Tous les livres de Arielle Caisne
l'Ortie désenfouit par bribes chaotiques les violences quotidiennes subies par une petite fille élevée à l'écart par l"'Adulte" (sa mèr:e) qu'"elle attend toute son enfance" et par un père faible et bègue: « J'avais six ans la première fois. D'autres crimes ont suivi ». Pendant sept ans, le "Hideux", un voisin de six ans son aîné, fait d'elle "un crasseuse galerie où il déchargeait sa boue", "son champ d'ordures".
Sourdent alors, en courts chapitres, l'indicible et l'insupportable verrouillés de si longues années par la terreur et l'angoisse. Pour toute expression d'amour, des ordres et des menaces : "Laisse-toi faire, merdeuse, tu t'appliques ou je te la fous dans l'cul" ; pour tout espérance, un avenir de prostituée: "Prends dans tes mains, Bichette, ça fait plaisir aux hommes.. Continue, quand tu seras grande, tu seras douée". Un seul référent pour une morale de vie : "Les hommes aiment ça."
La petite fille apprend alors à s'appliquer : "Je me suis conformée. J'ai fait des efforts pour paraître habile, experte à la hauteur". Elle collabore : "Je me suis exécutée. Il a exécuté ma vie." Elle s'excuse presque de n'avoir pas réagi. Elle qui n'a jamais pu exister sauf par la marque de l'autre, elle a perdu « toute forme de révolte, tout désir de combat". Mais où aurait-elle pu puiser ces forces, marionnette meurtrie, qui n'a eu que la force d'échapper à la folie, en tentant de faire semblant face à une société d'adultes qui ne le voyait même pas ?
Saccagée par les agressions d'un adolescent, sa vie de petite fille l'est tout autant par l'indifférence des adultes qui ne voient pas et n'entendent pas le langage de "son corps boursouflé". Confrontée seule à son bourreau, incapable de lui échapper, elle en vient un jour à l'espérer : "Il m'aimera une fois, rien qu'une fois puisque j'étais sa petite femme. Il devait m'aimer pour que ma souffrance prenne quelque sens".
L'Ortie est avant tout un récit/délivrance.

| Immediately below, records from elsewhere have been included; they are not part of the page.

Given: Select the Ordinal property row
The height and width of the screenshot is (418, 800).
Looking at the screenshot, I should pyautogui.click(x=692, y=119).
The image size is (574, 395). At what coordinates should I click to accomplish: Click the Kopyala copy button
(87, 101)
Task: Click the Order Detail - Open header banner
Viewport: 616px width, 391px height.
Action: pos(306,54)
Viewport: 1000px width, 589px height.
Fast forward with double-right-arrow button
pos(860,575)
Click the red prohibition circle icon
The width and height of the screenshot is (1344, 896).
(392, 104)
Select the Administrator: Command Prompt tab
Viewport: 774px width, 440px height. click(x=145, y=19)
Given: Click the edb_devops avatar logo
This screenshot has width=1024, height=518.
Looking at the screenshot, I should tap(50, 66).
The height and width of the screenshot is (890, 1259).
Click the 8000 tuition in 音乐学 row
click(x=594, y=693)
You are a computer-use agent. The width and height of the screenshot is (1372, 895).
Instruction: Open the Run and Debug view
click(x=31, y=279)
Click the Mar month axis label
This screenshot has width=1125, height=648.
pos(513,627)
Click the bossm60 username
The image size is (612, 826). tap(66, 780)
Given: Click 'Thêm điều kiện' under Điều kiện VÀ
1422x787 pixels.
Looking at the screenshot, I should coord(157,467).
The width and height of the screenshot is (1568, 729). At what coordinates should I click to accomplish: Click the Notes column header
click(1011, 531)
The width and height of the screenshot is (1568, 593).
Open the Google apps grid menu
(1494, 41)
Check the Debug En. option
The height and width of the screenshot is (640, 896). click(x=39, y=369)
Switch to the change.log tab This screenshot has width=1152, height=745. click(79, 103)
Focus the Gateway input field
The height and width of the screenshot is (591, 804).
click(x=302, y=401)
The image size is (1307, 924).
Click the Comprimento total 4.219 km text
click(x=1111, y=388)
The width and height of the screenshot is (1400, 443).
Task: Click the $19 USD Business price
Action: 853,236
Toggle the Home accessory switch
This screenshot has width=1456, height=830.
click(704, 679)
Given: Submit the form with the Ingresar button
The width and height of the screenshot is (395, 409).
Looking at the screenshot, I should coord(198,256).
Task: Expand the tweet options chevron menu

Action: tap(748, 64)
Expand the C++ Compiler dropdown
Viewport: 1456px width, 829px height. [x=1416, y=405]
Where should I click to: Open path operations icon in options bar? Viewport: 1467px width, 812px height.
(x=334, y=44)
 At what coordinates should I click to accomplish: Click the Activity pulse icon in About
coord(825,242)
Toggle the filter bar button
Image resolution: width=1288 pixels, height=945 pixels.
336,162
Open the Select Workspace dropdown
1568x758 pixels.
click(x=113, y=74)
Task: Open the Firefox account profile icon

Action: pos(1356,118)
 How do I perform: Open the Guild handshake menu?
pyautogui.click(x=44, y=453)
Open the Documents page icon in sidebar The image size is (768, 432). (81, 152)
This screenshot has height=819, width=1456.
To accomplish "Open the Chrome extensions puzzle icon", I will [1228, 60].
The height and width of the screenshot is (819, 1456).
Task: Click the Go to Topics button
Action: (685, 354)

Certes, il est aussi un récit témoignage, celui d'une vie de femme définitivement avortée : "Il a exécuté ma vie ... J'ai toujours six ans... Terrorisée, je me suis soumise des années! cela s'appelle-t-il être consentante ?"
L'horreur nue d'un vécu indélébile, retranscrite par les phrases brutes du passé, celles soustraites à l'oubli et au refoulement favorisera-t-elle une prise de conscience d'un public plus large?